On a muggy, unbearably hot June day we marked paper after paper for hours upon hours: that regents marking chore. One group trudged down to an office and waited their turn to feed the bubble sheets into the Scantron. The rest of us marked hundreds of papers, the same essay in each blue booklet. The last group added up the scores and entered the grades into the database.
It’s a nerve wracking time for teachers … how will “your kids” do? After all, in a way you are the coach of the team, you didn’t take the exam, but your “players” did! All those hours preparing lessons, urging, cajoling, pleading, even occasionally threatening students, and now the culmination of all those efforts.
It’s the same in elementary schools, except the time lag from the test to the release of the scores is many months.
The NY Times raised the question of the accuracy of NYS testing and re-ignited the embers.
Critics have averred that the tests do not accurately measure student achievement and progress. From scholars: Diane Ravitch, Aaron Pallas and Jennifer Jennings, to journalists: Sol Stern and Andy Wolf, to parent advocates: Leonie Haimson, who sharply criticized the NY Times article, calling out the writers for their falsely “balanced approach,” and ignoring many glaring errors.
The dissenters point to the NYS 2003 testing gains, before the Klein Children First initiative, are “claimed” by Bloomberg/Klein and, remind us of the disparity between the National Assessment of Student Progress (NAEP) scores and the NYS tests.
Gotham Schools finds that calls for an investigation of NYS testing are unanswered.
State Board of Regents Chancellor Meryl Tisch is calling for state exams to be more “defensible,” but a study investigating test score credibility requested a year ago by the state’s testing oversight board has still not received a go-ahead.
The defenders of the faith, actually Howard Wolfson, the leader of the mayor’s re-election campaign, no expert on testing, has raced to the support of the mayor.
I am not a testing expert.
I would urge Chancellor Tisch and Commissioner-elect Steiner to order an investigation.
However, I have another theory re the increase in scores: the ready availability of technology to schools and teachers.

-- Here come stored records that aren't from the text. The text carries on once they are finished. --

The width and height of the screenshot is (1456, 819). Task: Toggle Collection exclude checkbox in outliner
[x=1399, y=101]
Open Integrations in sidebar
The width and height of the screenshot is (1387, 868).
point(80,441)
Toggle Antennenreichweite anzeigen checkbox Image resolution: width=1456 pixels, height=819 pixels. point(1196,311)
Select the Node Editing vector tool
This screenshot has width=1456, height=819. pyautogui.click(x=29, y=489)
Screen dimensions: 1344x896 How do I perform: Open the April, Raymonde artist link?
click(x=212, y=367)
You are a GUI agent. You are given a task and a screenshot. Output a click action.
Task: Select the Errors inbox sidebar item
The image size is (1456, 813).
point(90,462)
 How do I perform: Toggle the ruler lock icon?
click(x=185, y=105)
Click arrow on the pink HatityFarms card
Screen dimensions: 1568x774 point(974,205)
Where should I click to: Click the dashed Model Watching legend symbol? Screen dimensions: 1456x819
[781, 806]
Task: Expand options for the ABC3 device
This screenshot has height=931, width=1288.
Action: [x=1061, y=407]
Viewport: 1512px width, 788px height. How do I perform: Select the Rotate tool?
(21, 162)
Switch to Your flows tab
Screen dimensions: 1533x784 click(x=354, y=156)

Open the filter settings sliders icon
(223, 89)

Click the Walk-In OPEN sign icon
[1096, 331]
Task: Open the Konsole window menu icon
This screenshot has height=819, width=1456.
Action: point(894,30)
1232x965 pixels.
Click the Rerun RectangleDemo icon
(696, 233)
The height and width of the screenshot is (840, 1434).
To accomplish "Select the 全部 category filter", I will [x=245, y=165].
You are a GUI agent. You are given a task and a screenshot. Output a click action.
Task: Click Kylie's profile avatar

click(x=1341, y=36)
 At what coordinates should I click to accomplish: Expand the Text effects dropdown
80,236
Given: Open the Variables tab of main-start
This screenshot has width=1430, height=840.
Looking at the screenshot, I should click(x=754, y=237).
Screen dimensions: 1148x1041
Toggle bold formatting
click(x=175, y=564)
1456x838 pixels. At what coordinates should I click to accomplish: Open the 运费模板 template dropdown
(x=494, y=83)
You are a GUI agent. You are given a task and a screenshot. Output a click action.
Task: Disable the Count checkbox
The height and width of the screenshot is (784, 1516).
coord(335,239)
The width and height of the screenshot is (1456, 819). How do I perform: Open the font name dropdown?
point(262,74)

As soon as the state tests scores are announced a school leader can download the scores from the NYSTART, the SED testing site. Downloading the results into an Excel format, disaggregating the items and creating an error matrix. The school leader can look at “errors” by whole school, by grade, by class, by gender, by “group,” share the data with the staff, and urge the staff to create lessons to address the student “weaknesses.”
Is the school leader “gaming the test” or using “data to drive instruction”?
We used to call it “test sophistication,” student familiarity with the types of questions they will face on the state tests.
Athletic teams win due to talent and coaching. Coaches can recruit talented players, for teachers, the “players” are who walks in the door, its the coaching that counts.
We would hope that the tests are “valid” and “reliable,” and accurately measure student achievement and progress, however, we do what we have to do with our kids, giving them the skills to succeed on the tests.